Pendaftarannya dilakukan Rabu 26 Agustus 2009 dengan difasilitasi Departemen Pendidikan, Kementrian Koordinator Bidang Kesejahteraan Rakyat, dan Departemen kebudayaan dan Pariwisata.
"Jadi angklung didaftarkan sebagai nominasi warisan budaya tak benda (intangible heritage) asli dari Indonesia," kata Direktur Operasional Saung Angklung Udjo Satria Yanuar Akbar di Bandung, Jumat 28 Agustus 2009.
Menurut Satria, sebelum proposal pendaftaran angklung ini diajukan ke UNESCO, pihaknya bersama sejumlah komunitas angklung di tanah air sempat menjadi narasumber dalam sidang verifikasi di Saung Udjo pada tanggal 11 Agustus lalu.
Narasumber itu, kata Satria, terbagi atas dua bagian yaitu masyarakat angklung tradisional seperti dari Banten, Kasepuhan Garut Jawa Barat, dan Ujungberung, dan masyarakat angklung modern yang bergumul di Saung Pak Daeng seperti Saung Angklung Udjo, komunitas angklung di sekolah, dan komunitas masyarakat musik angklung. "Sedikitnya ada 13 komunitas yang tercatat, meski pada kenyataannya lebih dari itu," katanya.

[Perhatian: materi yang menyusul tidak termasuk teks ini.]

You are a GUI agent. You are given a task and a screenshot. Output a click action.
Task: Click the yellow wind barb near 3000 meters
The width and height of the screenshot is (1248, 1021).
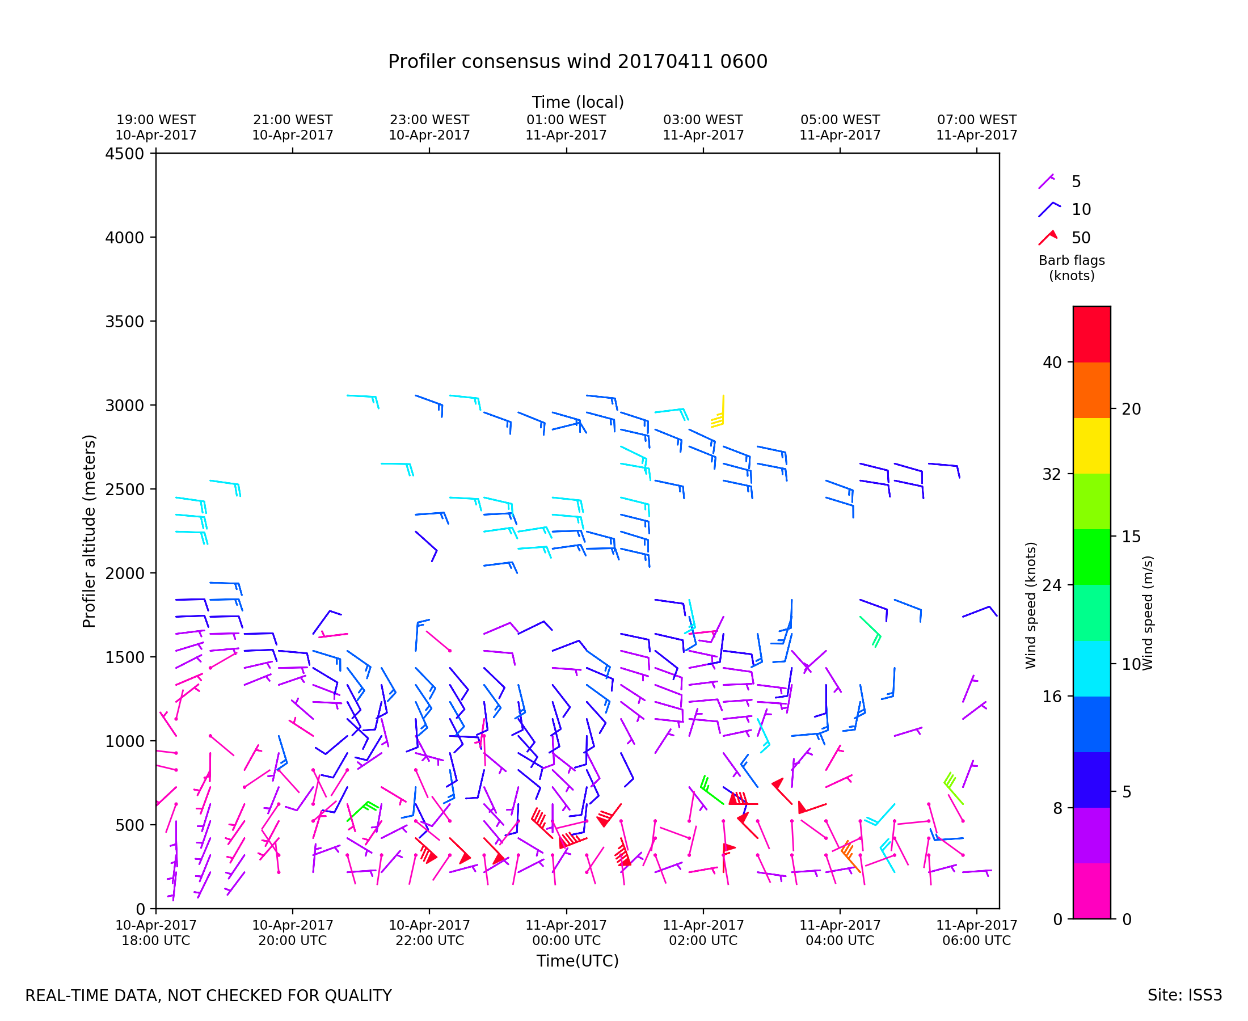coord(722,414)
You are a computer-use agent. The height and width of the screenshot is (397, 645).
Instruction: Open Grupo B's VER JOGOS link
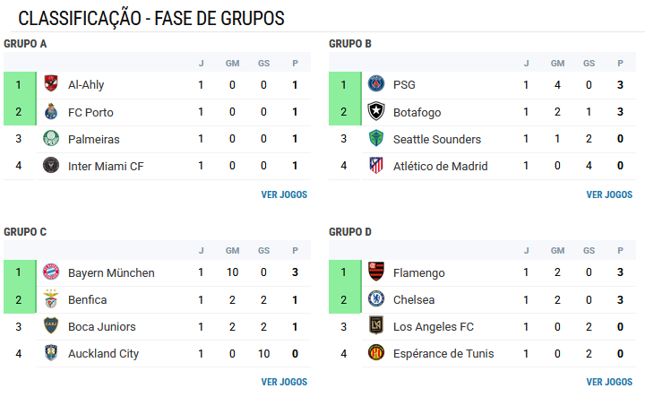[x=609, y=194]
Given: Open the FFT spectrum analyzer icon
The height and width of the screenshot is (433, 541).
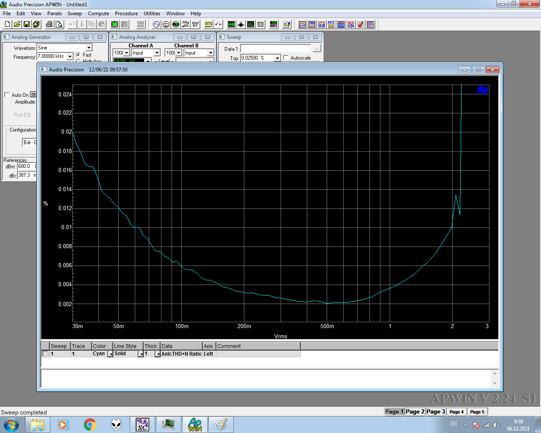Looking at the screenshot, I should click(331, 24).
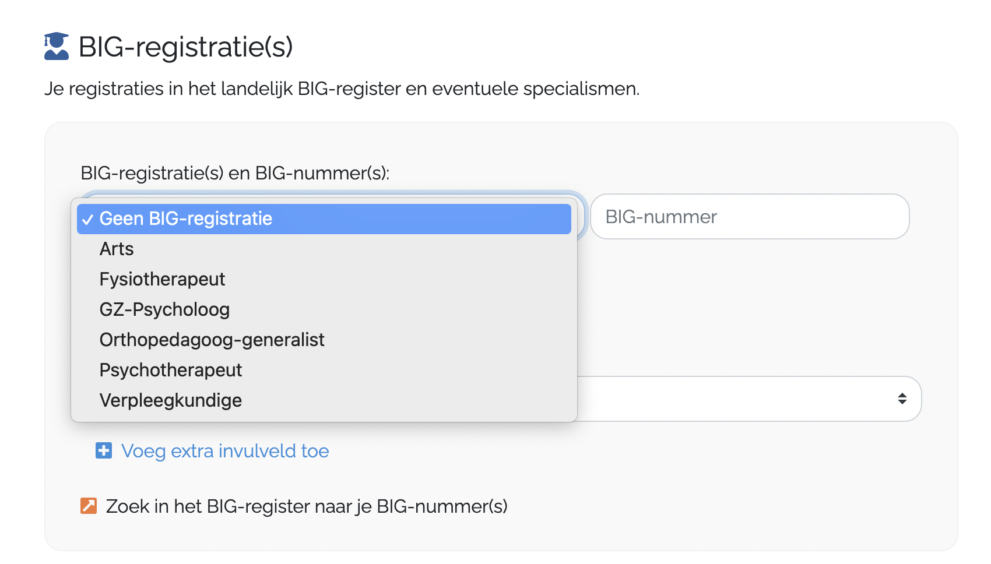Image resolution: width=991 pixels, height=564 pixels.
Task: Click the up-down arrows on the lower select box
Action: [902, 399]
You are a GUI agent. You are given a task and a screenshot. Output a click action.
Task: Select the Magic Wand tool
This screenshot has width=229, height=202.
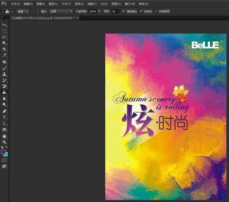5,43
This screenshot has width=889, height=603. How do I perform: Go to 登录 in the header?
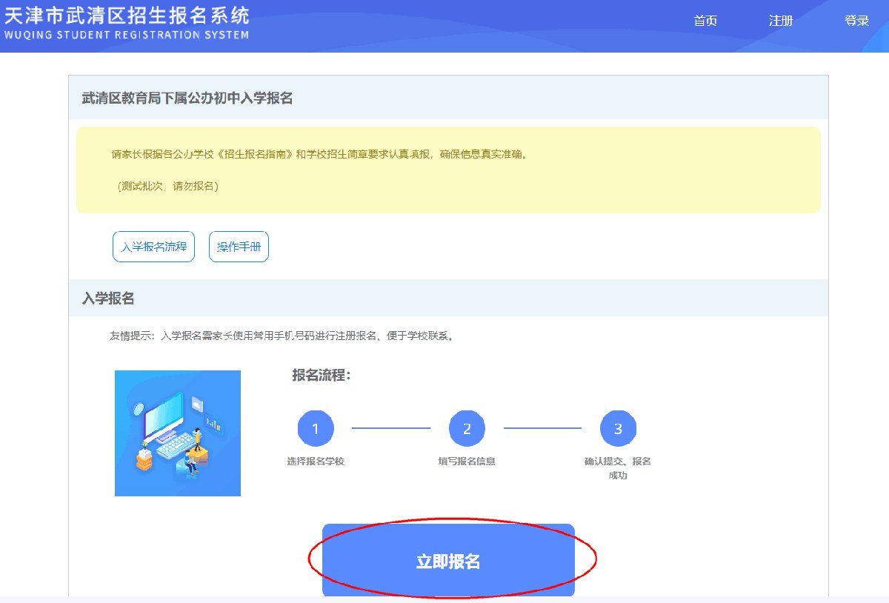856,21
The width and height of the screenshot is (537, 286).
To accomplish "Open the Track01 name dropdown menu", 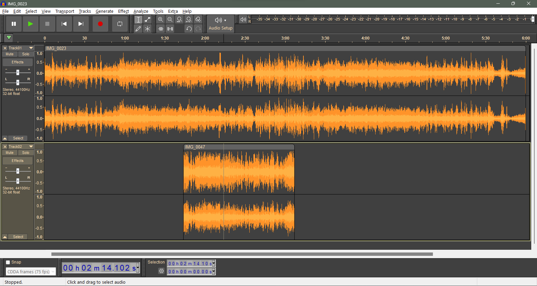I will pyautogui.click(x=31, y=48).
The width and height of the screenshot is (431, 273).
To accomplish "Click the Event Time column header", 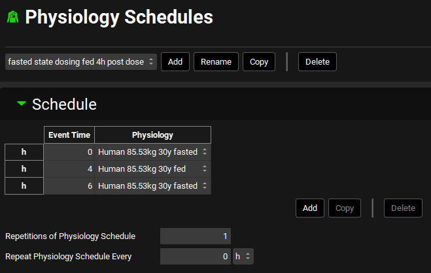I will [69, 135].
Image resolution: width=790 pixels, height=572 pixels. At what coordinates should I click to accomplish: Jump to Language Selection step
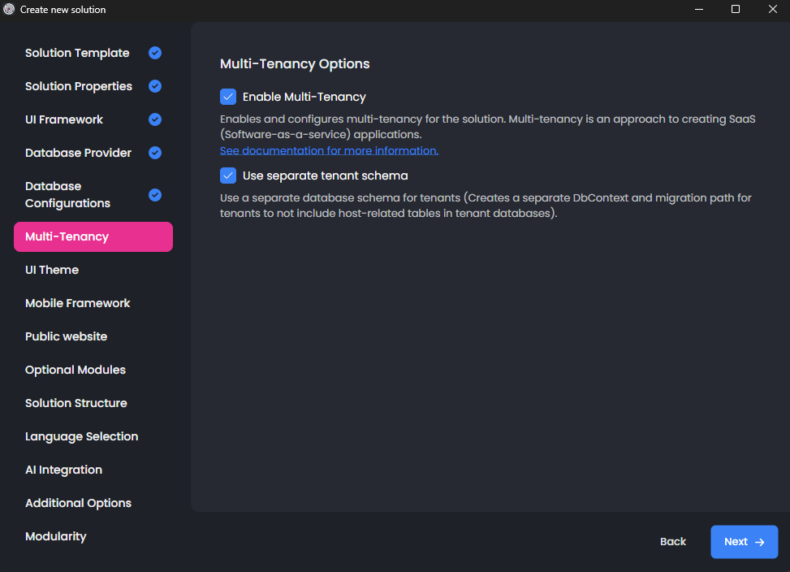(82, 436)
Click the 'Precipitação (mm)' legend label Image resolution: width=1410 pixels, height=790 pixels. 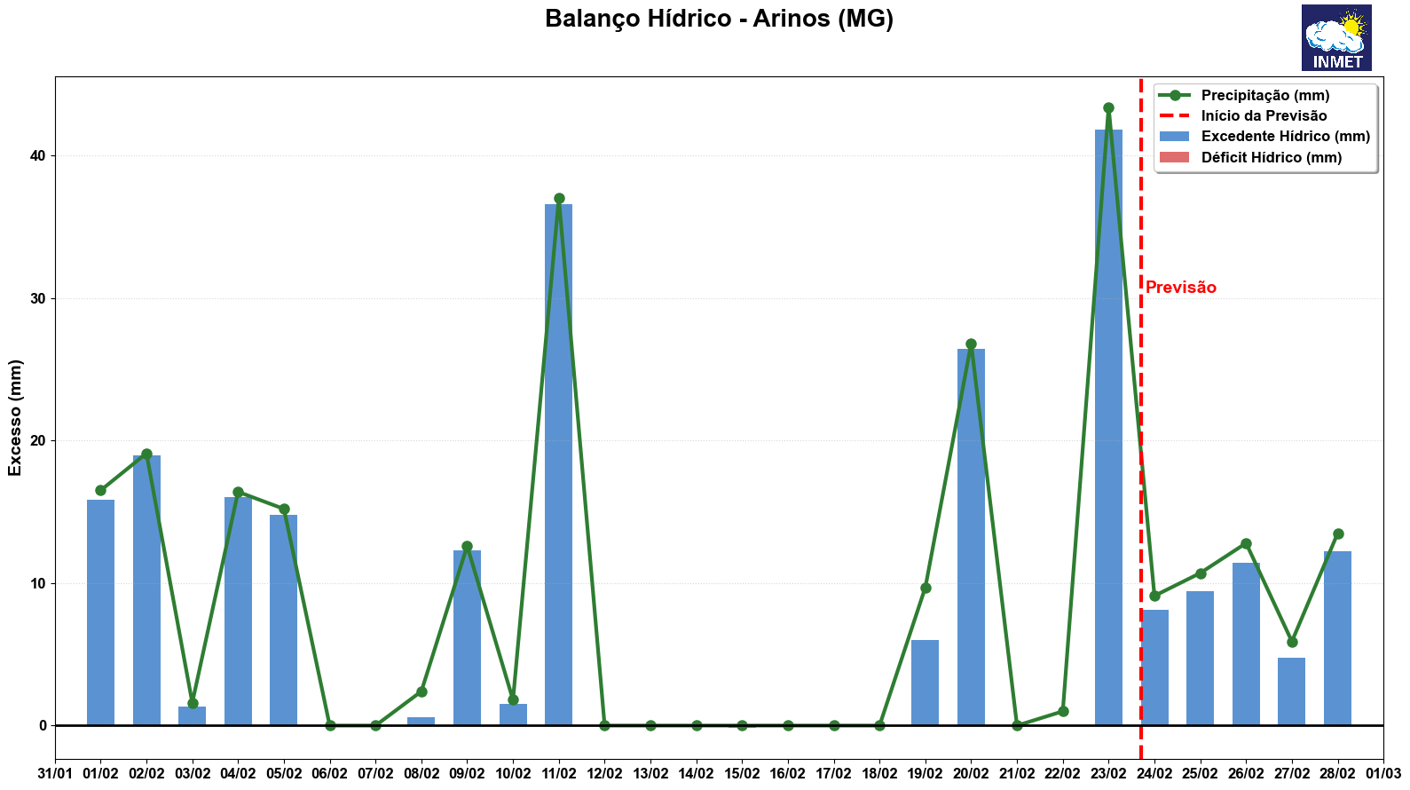tap(1264, 96)
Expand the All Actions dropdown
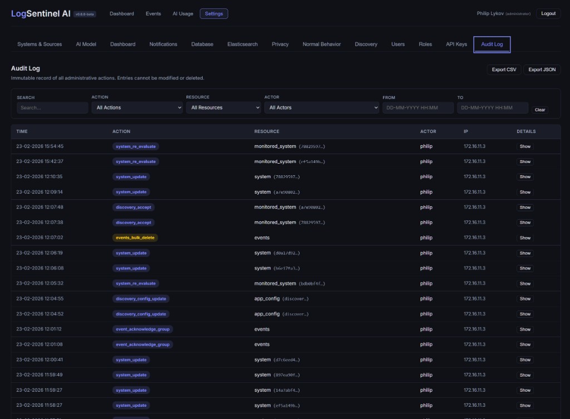The height and width of the screenshot is (419, 570). 137,108
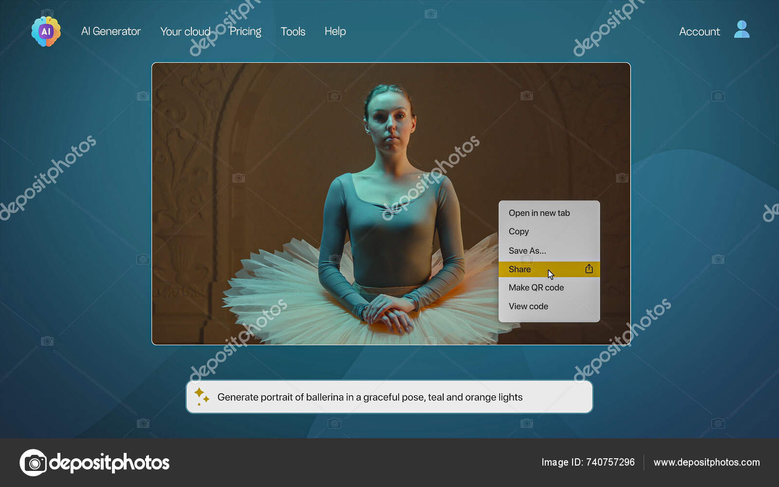Click the share export icon beside Share
Screen dimensions: 779x487
coord(589,268)
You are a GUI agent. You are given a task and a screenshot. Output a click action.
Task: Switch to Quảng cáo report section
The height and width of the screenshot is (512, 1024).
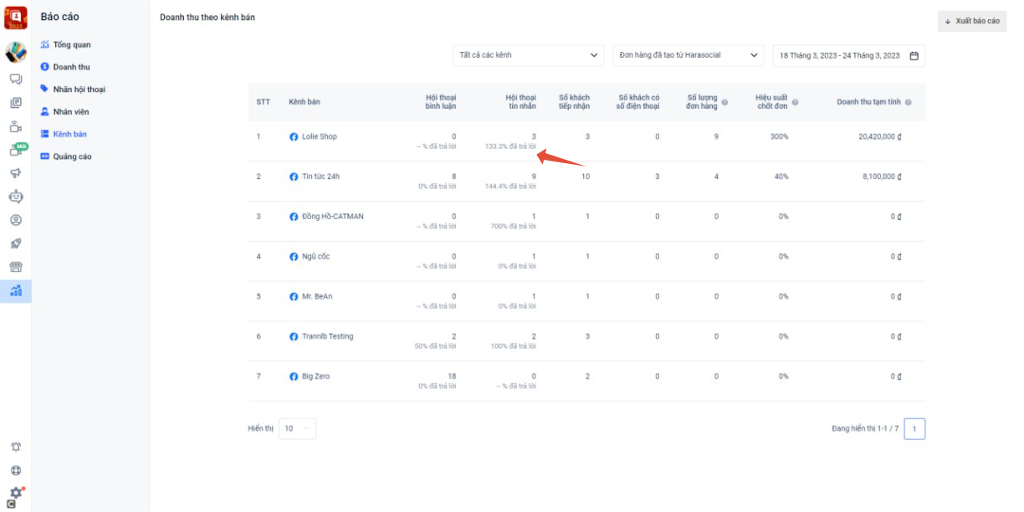72,156
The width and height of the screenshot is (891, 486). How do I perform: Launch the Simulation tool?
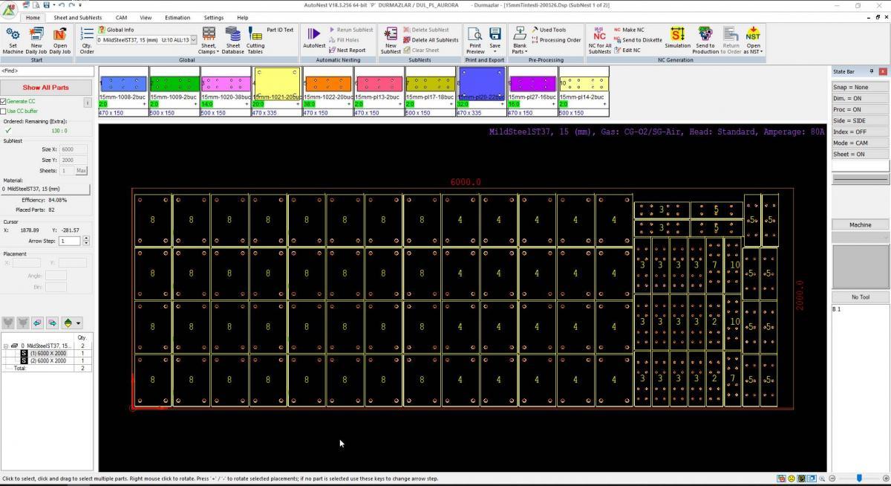[x=677, y=37]
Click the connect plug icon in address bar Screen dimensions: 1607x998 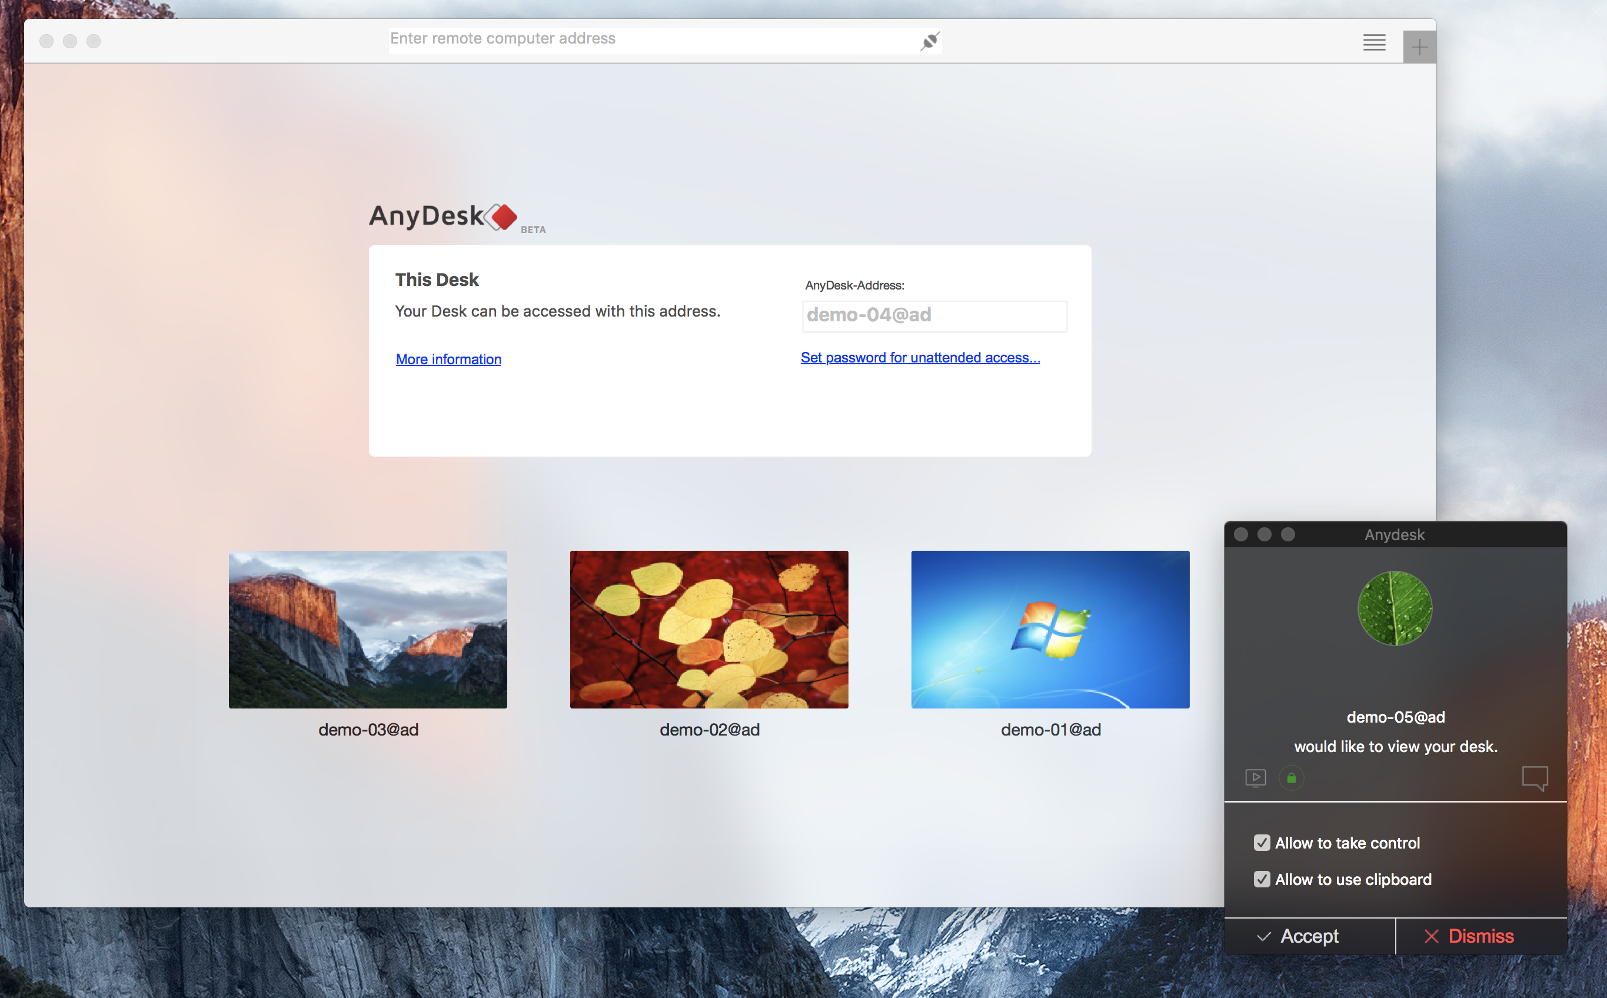(929, 41)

Kini, kata Satria, pihaknya menunggu tahapan verifikasi yang dilakukan UNESCO. Verifikasi dilakukan untuk membuktikan apakah angklung sangat berperan dalam kelangsungan suku bangsa khususnya di Indonesia.
"Jika lolos verifikasi, maka UNESCO akan mengeluarkan sertifikat dan angklung dapat diakui sebagai warisan ahli budaya kita selain tiga budaya lain yang sudah diakui yaitu wayang golek, keris, dan batik," katanya.
Meski menyampaikan penghargaan atas upaya pemerintah memfasilitasi proses pengajuan proposal ini, Satria menilai pemerintah selama ini masih lambat dalam mendaftarkan warisan budaya Indonesia.
Sebagai perbandingan, kata Satria, Cina sudah mendaftarkan lebih dari seribu warisan budayanya dalam kurun waktu 10 tahun. Korea, sudah melakukannya sejak tahun 1995 dan sudah mendaftarakan tidak kurang dari 100 warisan budayanya.
"Sedangkan Indonesia baru melakukannya sejak tahun 2002, itu pun baru empat jenis," katanya.
Di Malaysia angklung diakui sebagai kebudayaan setempat.
Pemerintah Indonesia harus cepat dan dapat bertindak lebih keras untuk dapat mengamankan atas segala kekayaan Budaya dan Kesenian Bangsa. Jangan biarkan dan selalu menghimbau kepada Bangsa yang tidak dapat mengerti dan selalu terus mencoba melakukan pencurian.